BIOLOGICAL CAUSES OF SCHIZOPHRENIA

A
  • Brain abnormalities. Typically central ventricles are enlarged. Suggests brain deterioration. Grey matter loss.
  • Increased size of sulci.
  • Decreased size of temporal lobes, activation of the amygdala and hippocampus, basal ganglia, and symmetry of the brain’s hemispheres.
  • Hypofrontality. Front lobes less active when engaged in demanding mental tasks.
  • Dopamine pathways.
  • Genetic links.
53
Q

DIATHESIS-STRESS MODEL

A

Perspective proposing that mental disorders are a joint product of genetic vulnerability, called a diathesis, and stressors that trigger this vulnerability.
Idea that 10% of people are predisposed to schizophrenia. Have schizotypal personality disorder.
- social withdrawal, thought and movement abnormalities, learning and memory deficits, elevated neuroticism, temporal lobe abnormalities, impaired attention, eye movement disturbances when tracking moving objects.
But most people with a vulnerability do not develop schizophrenia.

54
Q

POSITIVE SYMPTOMS OF SCHIZOPHRENIA

A

Symptoms ADDED to what normal people experience.

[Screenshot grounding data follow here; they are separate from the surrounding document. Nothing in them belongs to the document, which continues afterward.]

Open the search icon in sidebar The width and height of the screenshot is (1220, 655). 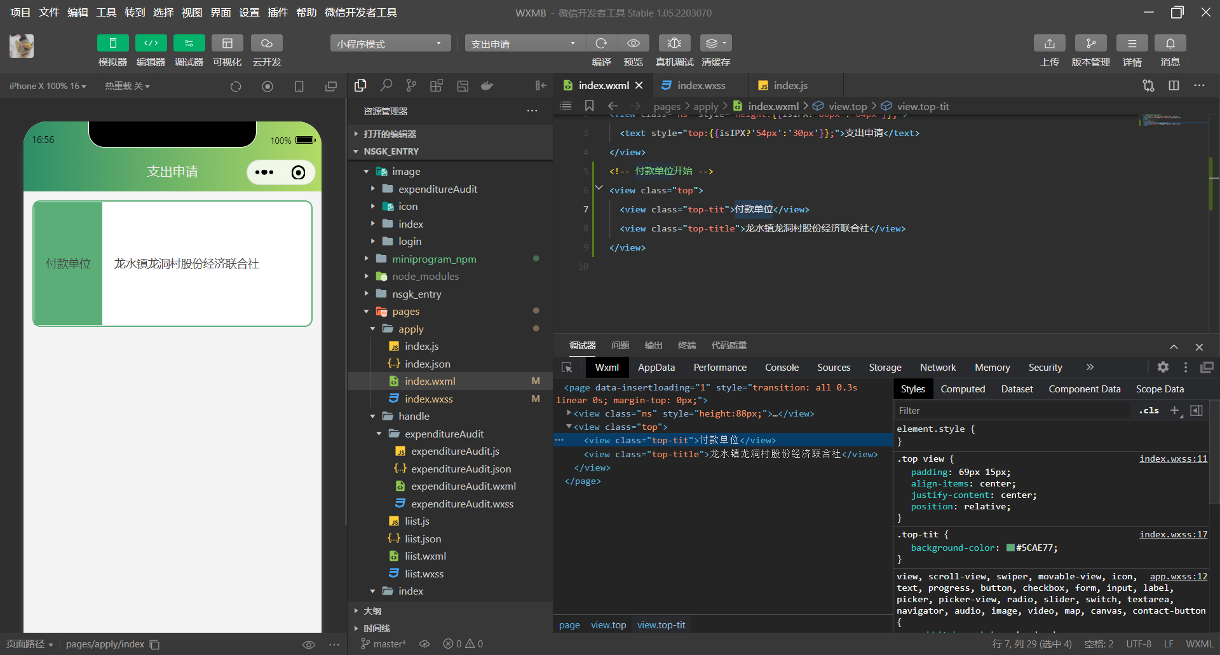click(x=386, y=86)
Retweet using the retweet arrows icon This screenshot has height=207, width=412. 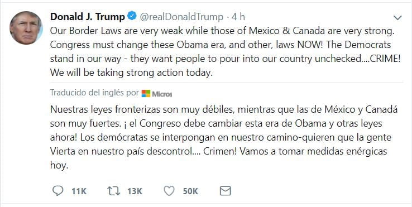[x=114, y=191]
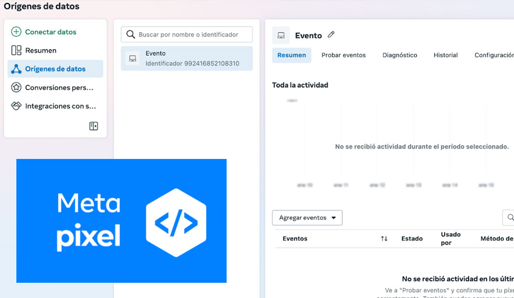Open the Configuración tab
Viewport: 514px width, 298px height.
click(x=494, y=56)

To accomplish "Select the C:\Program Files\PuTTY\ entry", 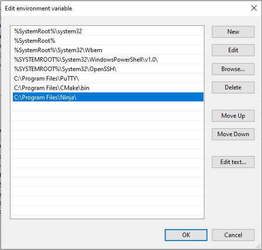I will pyautogui.click(x=108, y=79).
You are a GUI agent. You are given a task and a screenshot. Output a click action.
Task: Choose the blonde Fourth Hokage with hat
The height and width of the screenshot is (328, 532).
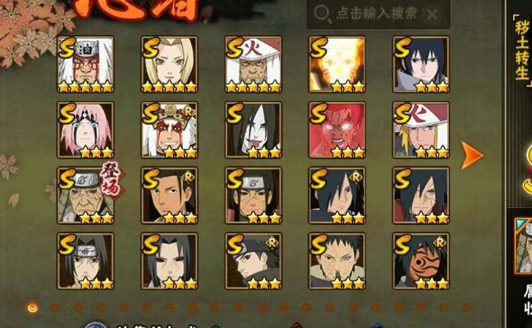421,130
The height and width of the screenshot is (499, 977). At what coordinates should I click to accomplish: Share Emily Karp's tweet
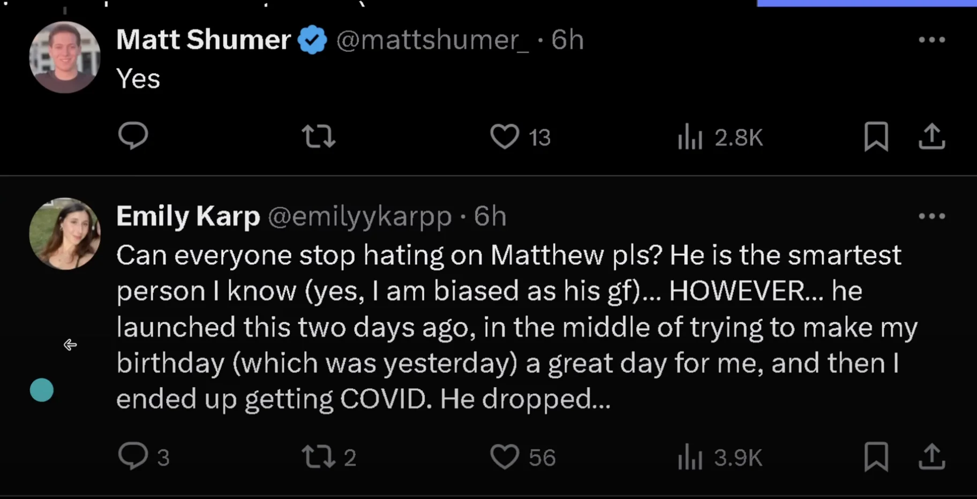tap(932, 457)
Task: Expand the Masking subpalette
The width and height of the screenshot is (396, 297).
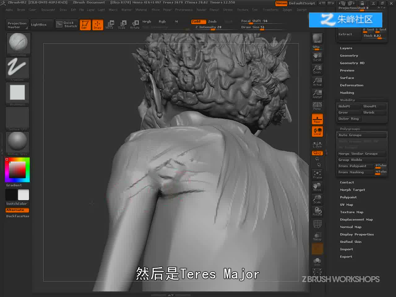Action: click(347, 93)
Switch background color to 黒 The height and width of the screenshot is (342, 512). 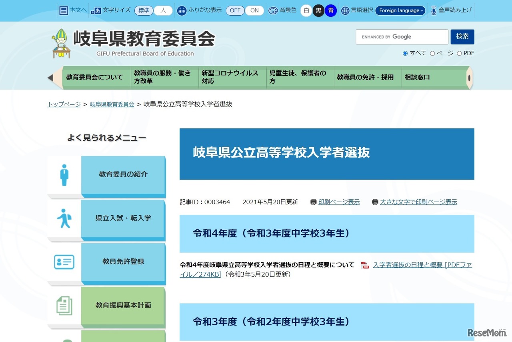click(x=318, y=11)
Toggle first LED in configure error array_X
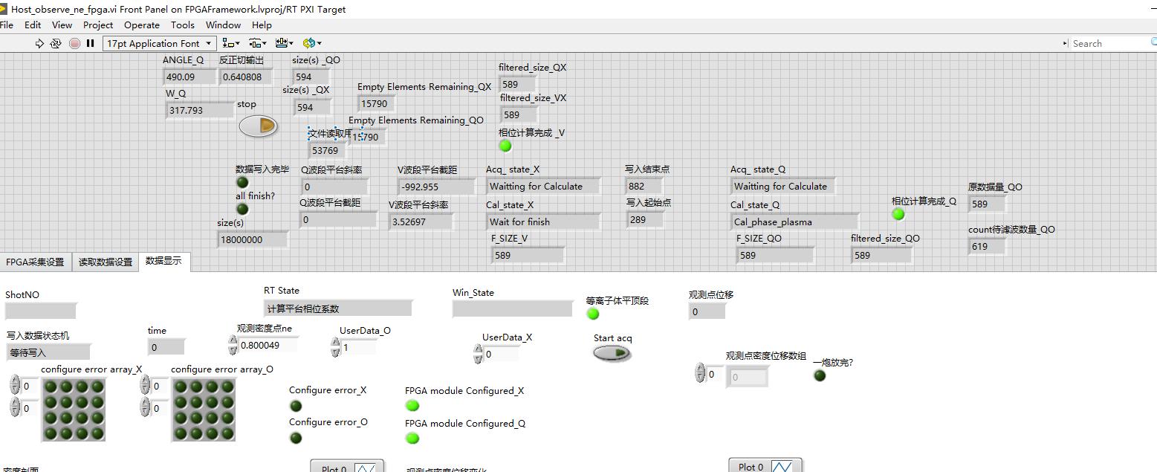This screenshot has height=472, width=1157. [52, 387]
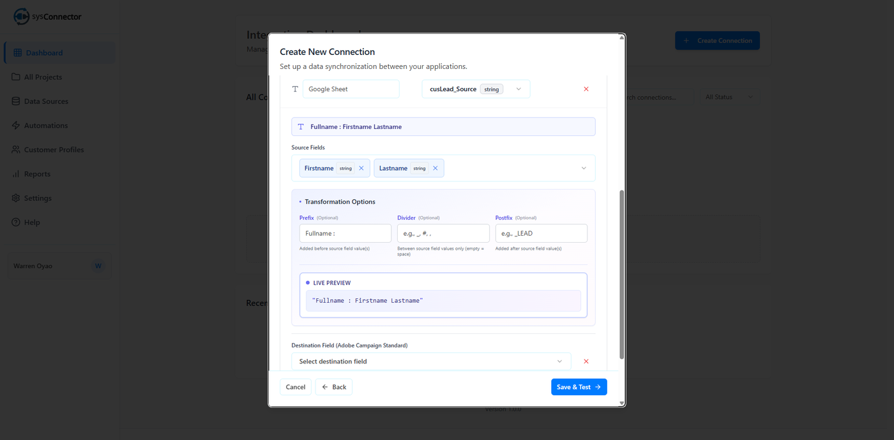
Task: Open All Projects in the sidebar
Action: [43, 77]
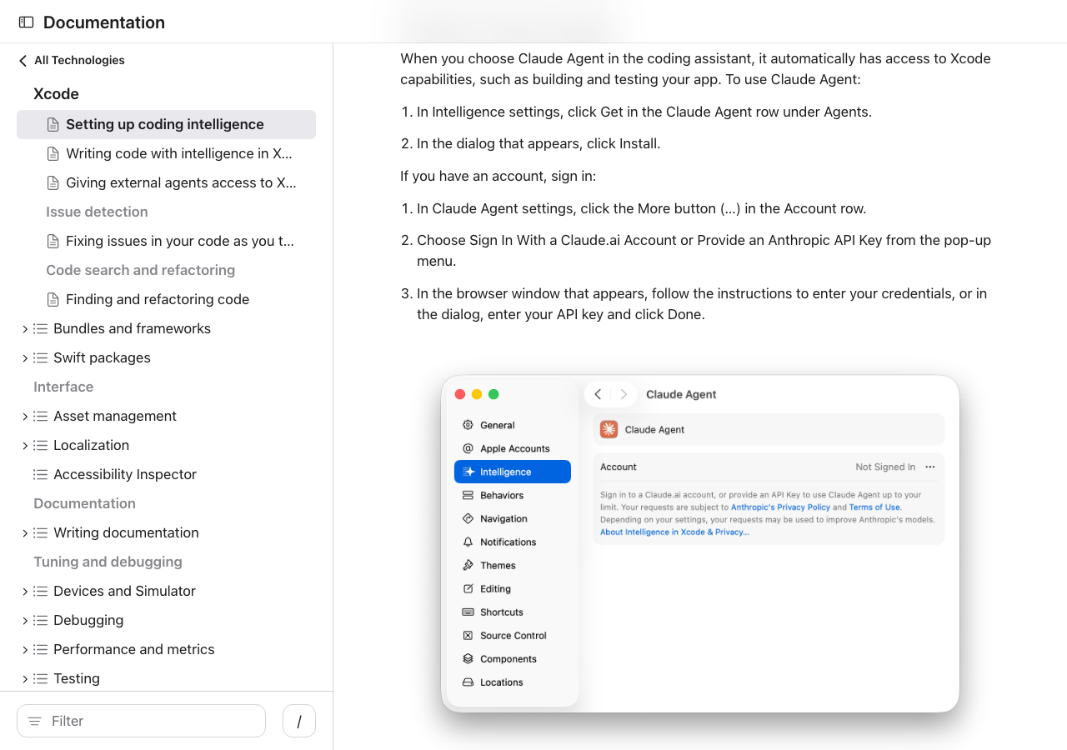Expand the Asset management section
Image resolution: width=1067 pixels, height=750 pixels.
25,417

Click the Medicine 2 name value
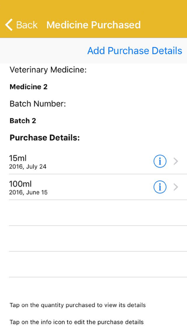click(29, 87)
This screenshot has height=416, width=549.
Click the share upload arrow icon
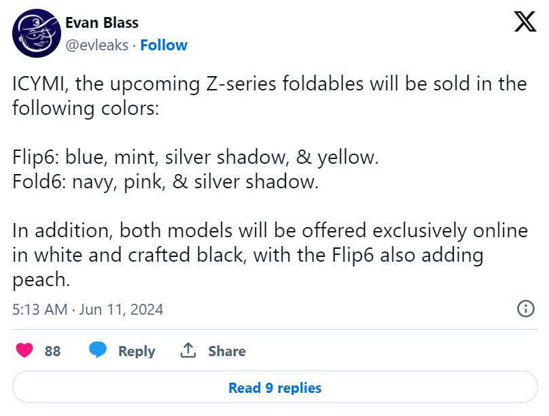click(x=188, y=351)
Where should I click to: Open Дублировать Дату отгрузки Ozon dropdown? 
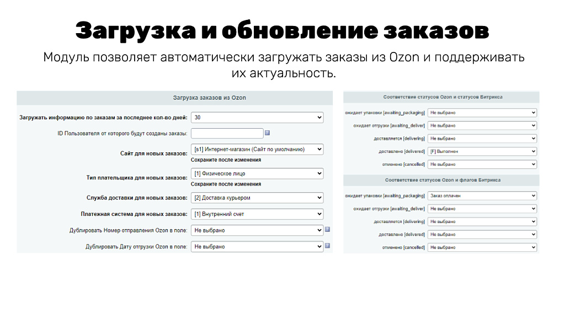(x=257, y=246)
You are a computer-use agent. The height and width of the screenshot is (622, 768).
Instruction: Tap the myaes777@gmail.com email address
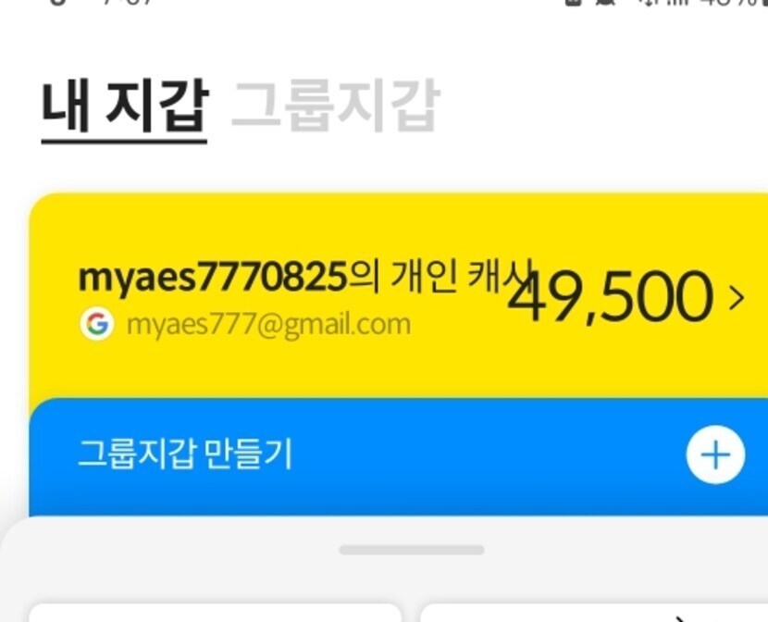point(268,324)
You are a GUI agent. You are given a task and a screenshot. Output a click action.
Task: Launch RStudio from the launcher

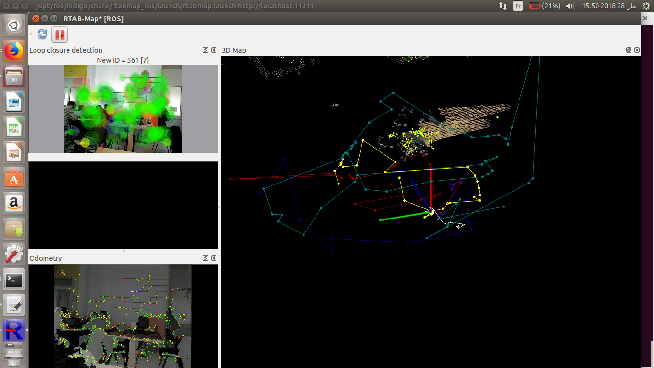(13, 330)
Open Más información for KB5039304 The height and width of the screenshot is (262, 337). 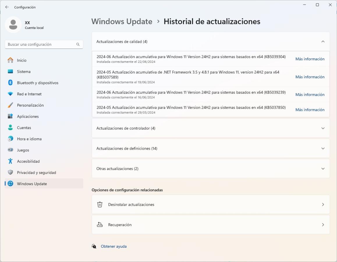[310, 59]
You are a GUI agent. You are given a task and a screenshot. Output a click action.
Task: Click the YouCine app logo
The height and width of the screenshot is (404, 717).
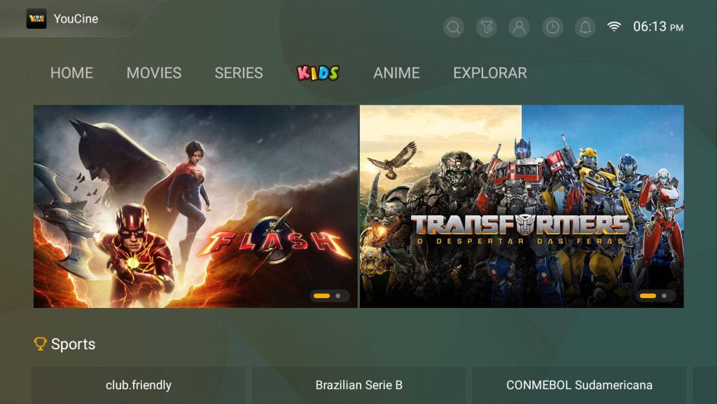[x=36, y=19]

Delusions, hallucinations, disordered thoughts and speech, etc.

55
Q

NEGATIVE SYMPTOMS OF SCHIZOPHRENIA

A

Symptoms SUBTRACTED from what normal people experience. Deficits of emotional or thought responses, lack of motivation, inability to experience pleasure, etc.

56
Q

SYMPTOM

A

Any characteristic of a person’s actions, thoughts, or feelings that could be a potential indicator of a mental disorder.

57
Q

SYNDROME

A

A constellation of interrelated symptoms manifested by a given individual.

  • must involve distress or impaired functioning
  • the source must be located within the person
  • can’t be purely explained as an effect of poverty, prejudice, or social forces.
58
Q

MULTIPLE CAUSATION

A

Predisposing causes
Precipitating causes
Maintaining causes

59
Q

PREDISPOSING CAUSES

A

Those well in place before the onset of the disorder that make the person susceptible to the disorder.

60
Q

PRECIPITATING CAUSES

A

Immediate events in one’s life that bring on the disorder.

61
Q

MAINTAINING CAUSES

A

The consequences of a disorder that help to keep it going once it begins.

62
Q

MOOD

A

A prolonged state that alters a person’s thoughts and behaviours.
Two main categories of mood disorders in DSM-IV:
- major depressive
- bi polar
DSM-V has many more.

63
Q

TWO MAJOR DISTINCTIONS BETWEEN DEPRESSION AND ANXIETY

A
  • Anxiety tends to be coupled with physiological arousal and hyper vigilance.
  • Depression tends to entail an absence of pleasure and sense of hopelessness.